Правда, вскоре стали докучать не менее многочисленные деревенские бездельники, тяжким бременем оказалась врачебная практика, навалились земские обязанности (тех, на ком можно воду возить, люди за версту чуют) – но нет худа без добра. Погружение в новую для него жизнь чрезвычайно обогатило Чехова как писателя не только запасом впечатлений, наблюдений, подробностей, но, главное, тем интимным знанием ее изнутри, которое было бы недоступно ему, останься он сезонным дачником.

Здесь, в Мелихове, проза и драматургия Чехова созревают окончательно, достигают предельной концентрации своих выразительных возможностей.

Уже выдвигалось исследователями предположение, что вторым по значению мотивом продажи обустроенного Мелиховского имения на исходе 90-х годов была исчерпанность литературного потенциала этого места для Чехова – оно не сулило больше ему ничего нового. (Успевший к тому времени войти в роль помещика отец, видимо, предчувствуя неизбежность продажи имения в силу изменившихся обстоятельств, не пожелал пережить еще одной перемены в своей жизни и участи и скоропостижно скончался осенью 98-го года; за несколько недель до того Чехов, кажется, впервые начал письмо к нему с обращения «Дорогой папа»). Главным же мотивом и причиной продажи мелиховской усадьбы явилась открывшаяся у Чехова весной 97-го года чахотка, восемью годами ранее за три месяца сведшая в могилу его брата Николая. О запустившем ее исподволь механизме – в двух следующих главах.

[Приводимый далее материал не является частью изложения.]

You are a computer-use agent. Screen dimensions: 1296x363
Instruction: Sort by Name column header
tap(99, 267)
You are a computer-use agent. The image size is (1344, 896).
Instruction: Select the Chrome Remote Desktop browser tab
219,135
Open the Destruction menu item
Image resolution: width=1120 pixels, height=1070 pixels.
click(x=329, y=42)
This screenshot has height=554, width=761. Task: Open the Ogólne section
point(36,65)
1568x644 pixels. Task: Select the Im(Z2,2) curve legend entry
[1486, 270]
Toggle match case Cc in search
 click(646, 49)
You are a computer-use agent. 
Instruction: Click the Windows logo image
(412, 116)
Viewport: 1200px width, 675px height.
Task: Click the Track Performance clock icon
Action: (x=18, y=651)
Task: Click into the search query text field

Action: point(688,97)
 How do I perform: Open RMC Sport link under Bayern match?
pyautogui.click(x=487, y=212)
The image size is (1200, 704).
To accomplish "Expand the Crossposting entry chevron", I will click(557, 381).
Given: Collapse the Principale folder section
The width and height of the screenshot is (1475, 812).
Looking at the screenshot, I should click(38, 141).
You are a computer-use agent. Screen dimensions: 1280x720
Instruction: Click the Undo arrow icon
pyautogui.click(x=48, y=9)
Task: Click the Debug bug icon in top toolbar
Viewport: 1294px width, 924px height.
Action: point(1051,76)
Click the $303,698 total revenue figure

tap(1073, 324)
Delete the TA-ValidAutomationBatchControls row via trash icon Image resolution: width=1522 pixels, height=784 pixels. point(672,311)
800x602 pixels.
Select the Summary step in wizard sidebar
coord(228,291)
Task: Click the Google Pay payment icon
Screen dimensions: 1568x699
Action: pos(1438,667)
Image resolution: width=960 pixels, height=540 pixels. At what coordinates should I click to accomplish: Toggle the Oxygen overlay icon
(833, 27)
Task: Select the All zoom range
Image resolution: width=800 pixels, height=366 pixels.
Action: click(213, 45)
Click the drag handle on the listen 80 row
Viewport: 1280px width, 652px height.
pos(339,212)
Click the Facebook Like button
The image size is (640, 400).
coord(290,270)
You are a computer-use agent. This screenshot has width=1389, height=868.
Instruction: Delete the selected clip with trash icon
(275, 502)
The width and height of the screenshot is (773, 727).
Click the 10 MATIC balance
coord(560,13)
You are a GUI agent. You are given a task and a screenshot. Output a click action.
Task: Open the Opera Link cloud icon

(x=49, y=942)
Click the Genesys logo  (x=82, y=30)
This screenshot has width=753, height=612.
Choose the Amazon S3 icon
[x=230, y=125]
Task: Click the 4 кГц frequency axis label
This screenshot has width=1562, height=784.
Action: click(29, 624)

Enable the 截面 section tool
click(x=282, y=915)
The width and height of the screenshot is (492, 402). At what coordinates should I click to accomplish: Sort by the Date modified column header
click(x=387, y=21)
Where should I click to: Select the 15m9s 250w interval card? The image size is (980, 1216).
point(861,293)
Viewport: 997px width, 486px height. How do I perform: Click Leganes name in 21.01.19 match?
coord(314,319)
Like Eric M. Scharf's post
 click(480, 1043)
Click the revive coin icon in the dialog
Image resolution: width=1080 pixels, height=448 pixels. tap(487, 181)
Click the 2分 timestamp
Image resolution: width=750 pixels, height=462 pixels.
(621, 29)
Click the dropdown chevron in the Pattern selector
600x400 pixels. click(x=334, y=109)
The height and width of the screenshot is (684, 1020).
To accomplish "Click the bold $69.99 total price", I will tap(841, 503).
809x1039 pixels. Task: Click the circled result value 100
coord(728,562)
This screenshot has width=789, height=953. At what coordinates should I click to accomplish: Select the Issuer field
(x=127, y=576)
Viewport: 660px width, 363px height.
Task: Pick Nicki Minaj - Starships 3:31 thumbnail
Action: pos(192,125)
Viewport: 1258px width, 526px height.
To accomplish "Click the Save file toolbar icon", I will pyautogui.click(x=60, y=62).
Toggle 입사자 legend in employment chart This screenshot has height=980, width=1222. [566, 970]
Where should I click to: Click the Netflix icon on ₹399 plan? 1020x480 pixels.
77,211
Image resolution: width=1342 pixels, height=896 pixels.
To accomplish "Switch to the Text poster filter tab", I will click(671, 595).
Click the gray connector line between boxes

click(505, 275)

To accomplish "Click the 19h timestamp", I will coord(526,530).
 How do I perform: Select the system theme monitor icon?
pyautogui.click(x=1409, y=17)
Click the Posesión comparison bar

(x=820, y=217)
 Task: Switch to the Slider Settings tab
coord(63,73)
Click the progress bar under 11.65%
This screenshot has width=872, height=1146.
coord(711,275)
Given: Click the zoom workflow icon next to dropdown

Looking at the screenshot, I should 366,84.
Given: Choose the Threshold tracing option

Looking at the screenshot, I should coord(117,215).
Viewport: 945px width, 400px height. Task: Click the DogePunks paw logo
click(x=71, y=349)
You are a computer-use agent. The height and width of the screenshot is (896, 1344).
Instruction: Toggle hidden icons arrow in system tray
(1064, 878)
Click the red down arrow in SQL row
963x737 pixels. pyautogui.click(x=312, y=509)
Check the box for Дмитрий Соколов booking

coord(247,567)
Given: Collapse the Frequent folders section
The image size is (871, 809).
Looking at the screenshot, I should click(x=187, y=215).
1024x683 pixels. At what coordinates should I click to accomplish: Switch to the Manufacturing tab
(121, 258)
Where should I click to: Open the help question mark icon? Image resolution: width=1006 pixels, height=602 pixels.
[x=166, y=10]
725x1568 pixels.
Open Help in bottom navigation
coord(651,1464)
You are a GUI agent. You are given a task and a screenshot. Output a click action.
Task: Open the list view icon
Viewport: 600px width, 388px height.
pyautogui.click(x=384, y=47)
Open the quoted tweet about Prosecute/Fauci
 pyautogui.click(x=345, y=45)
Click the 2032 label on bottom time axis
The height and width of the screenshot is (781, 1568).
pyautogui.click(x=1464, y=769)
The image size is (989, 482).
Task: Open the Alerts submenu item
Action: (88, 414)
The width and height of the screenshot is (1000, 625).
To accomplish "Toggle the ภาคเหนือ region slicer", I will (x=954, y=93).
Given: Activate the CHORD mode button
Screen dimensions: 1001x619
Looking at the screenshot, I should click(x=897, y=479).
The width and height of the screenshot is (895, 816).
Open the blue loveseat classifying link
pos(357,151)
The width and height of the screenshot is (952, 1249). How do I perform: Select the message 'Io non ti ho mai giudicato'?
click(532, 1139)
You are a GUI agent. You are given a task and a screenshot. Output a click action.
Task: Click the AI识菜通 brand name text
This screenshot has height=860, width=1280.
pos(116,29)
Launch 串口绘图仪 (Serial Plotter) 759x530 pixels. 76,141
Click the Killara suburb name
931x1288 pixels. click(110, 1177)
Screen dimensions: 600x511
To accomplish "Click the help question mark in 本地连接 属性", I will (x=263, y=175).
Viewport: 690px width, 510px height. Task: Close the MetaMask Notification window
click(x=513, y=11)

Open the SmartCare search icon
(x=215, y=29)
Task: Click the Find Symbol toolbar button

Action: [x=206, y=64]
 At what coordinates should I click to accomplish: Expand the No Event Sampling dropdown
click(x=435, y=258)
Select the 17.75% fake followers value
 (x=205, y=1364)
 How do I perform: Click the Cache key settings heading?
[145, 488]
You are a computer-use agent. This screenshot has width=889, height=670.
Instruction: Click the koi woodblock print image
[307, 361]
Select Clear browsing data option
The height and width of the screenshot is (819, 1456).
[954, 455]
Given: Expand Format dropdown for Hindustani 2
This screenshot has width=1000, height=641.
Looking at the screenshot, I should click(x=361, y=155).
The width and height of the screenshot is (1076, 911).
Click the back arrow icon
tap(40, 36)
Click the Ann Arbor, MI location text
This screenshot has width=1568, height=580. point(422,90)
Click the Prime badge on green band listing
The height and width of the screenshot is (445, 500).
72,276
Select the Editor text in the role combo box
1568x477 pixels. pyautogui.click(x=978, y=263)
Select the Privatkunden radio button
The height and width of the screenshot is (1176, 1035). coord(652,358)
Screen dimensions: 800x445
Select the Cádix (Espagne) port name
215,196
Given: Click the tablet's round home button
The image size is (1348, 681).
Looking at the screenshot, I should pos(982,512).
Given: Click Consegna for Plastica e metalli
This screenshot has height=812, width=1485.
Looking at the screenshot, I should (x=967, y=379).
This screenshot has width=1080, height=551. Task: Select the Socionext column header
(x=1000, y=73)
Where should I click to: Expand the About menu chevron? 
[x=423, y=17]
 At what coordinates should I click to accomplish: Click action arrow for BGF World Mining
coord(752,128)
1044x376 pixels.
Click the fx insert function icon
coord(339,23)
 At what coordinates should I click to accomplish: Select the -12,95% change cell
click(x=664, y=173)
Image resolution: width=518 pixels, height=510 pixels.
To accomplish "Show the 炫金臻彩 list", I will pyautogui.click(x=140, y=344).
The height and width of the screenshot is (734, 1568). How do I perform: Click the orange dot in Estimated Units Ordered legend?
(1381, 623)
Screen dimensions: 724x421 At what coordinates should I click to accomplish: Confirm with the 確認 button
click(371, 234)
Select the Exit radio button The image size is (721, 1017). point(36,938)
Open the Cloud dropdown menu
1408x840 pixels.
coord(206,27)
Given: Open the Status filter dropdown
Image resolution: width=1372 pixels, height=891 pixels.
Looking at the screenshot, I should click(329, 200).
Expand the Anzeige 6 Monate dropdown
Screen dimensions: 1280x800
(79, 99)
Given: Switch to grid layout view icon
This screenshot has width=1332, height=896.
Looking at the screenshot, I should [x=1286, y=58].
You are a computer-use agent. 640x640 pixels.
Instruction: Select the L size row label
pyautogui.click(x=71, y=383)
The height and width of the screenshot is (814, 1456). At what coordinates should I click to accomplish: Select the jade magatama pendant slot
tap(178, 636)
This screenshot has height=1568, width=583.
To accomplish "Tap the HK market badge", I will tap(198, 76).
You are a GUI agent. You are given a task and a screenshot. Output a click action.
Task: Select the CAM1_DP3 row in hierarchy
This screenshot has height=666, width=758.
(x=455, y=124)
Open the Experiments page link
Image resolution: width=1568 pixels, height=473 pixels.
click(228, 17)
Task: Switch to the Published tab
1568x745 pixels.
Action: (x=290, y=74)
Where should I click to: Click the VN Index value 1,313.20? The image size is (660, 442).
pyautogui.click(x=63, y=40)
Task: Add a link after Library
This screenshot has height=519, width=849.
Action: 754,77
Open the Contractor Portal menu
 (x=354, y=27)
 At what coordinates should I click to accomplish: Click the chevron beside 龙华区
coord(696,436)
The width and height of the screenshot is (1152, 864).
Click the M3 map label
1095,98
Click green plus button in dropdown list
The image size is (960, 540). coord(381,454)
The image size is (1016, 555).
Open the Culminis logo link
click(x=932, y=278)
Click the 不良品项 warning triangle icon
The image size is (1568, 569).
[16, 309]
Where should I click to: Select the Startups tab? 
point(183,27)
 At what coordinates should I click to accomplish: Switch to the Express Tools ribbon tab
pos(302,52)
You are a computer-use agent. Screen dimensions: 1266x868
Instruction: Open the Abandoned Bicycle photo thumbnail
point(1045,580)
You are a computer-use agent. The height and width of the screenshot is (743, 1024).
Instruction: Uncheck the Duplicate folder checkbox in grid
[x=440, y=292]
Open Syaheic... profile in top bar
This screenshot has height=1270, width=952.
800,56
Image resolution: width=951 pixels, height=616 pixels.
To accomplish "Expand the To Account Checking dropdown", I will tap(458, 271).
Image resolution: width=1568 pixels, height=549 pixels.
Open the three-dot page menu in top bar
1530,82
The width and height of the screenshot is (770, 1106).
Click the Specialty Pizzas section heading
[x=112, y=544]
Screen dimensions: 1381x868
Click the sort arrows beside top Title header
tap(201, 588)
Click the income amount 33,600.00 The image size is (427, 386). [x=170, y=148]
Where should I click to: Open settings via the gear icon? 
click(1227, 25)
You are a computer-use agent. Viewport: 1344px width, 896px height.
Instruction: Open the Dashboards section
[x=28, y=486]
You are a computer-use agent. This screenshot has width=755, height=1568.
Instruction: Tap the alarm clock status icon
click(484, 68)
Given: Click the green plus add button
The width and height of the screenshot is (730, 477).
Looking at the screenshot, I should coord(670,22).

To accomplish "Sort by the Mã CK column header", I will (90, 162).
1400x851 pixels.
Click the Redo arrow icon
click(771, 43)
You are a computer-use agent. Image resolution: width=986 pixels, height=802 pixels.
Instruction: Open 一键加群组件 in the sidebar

Первую зиму больной Чехов прожил за границей. Он чувствовал, что не все сделал как литератор, были еще планы, да и не хотелось умирать поносно обруганным драматургом после скандального провала «Чайки» на сцене главного императорского театра страны. Не говоря о том, что и нельзя было умирать, не обеспечив перед тем родных, не упорядочив финансовые дела, бросив на произвол судьбы и случая свое литературное наследие – разрозненные издания, затерявшиеся полузабытые публикации. Это требовало еще нескольких лет жизни как минимум. Врачи посоветовали ему для перемены климата голый каменистый Крым, начинавший в те годы входить в моду как курорт. И наконец, досадно было умирать, разойдясь с любовью в жизни на встречных курсах. В своей личной жизни Чехов был человеком, застегнутым на все пуговицы (тоже «в футляре»), его интимный и сокровенный дневник – это его литературные произведения. Но иногда он проговаривается и в письмах: «В своей жизни я был приказчиком, а не хозяином, и судьба меня мало баловала. У меня было мало романов, и я так же похож на Екатерину, как орех на бронепоезд… Я чувствую расположение к комфорту, разврат же не манит меня…» (Суворину 21.01.1895). Однако близкой подруги, спутницы жизни у него как раз и не было. Некоторые уверяют, что не было у него даже близких друзей.

Хорошо, а у кого они тогда вообще были?!.